Solar panels will end up saving most homeowners in NC money over time, but they aren’t a worthwhile investment for every home. We’ll go over some of the things you should consider to help determine if solar is right for you.

What’s Your NC Home Electricity Consumption?

First, you’ll want to figure out how much electricity your home consumes in an average month. Since the primary benefit of solar panels is the savings they afford on electric bills, power consumption is an important metric to determine solar viability. Generally speaking, homes that consume fewer than 500 kilowatt-hours in an average month are not good candidates for solar panels. You can check your utility bills for your average usage over the past year. If you consume under that benchmark of 500 kWh, you might want to reconsider solar panels. With that being said, the average energy consumption per month in North Carolina is 1,041 kWh, so the large majority of NC residents will qualify for solar panels in terms of energy usage.

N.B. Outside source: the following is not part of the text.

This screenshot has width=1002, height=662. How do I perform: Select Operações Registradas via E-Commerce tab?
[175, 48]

How Much Is It To Go Solar in North Carolina?

Of course, the total you pay for your solar array will play a role in your return on investment. The price of solar panels in North Carolina averages around $2.54 per watt, or about $18,669 — after the federal tax credit is considered — for the full 10.5-kW system that is typically required in the area. Both the per-watt price and the total for an average solar panel system are well below the national average, meaning your money goes further in NC for photovoltaic equipment than in many other states. Solar provides more value to homeowners who pay above-average prices for electricity, whether that stems from high electricity rates or high energy consumption. The electricity prices are below average in North Carolina, but the typical energy consumption of 1,041 kWh is above the national average of 893 kWh. As such, solar panels are worth a bit more in North Carolina than in the rest of the country, on average.

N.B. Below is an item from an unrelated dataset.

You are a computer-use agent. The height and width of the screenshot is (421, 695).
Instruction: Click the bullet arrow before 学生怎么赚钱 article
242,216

What’s the Payback Period for Solar in North Carolina?

close-up shot of solar panels One enormous upside to installing solar panels is that they almost always pay for themselves over time. You can determine how long that process will take for your home by calculating the solar panel payback period. The average payback period in North Carolina is 13 years, compared to the national average of 12 years. A normal range in NC is 10 to 16 years. Your solar panels are expected to last for 25+ years, which means any life after your payback period will afford you additional savings. On average, North Carolina homeowners will experience about 12 years of energy savings after their panels pay for themselves, which is outstanding. If your payback period is longer than 16 years, your total return on investment will be lower than average, although you’ll still likely save money in the long run.

What Are Average Buy-Back Rates in North Carolina?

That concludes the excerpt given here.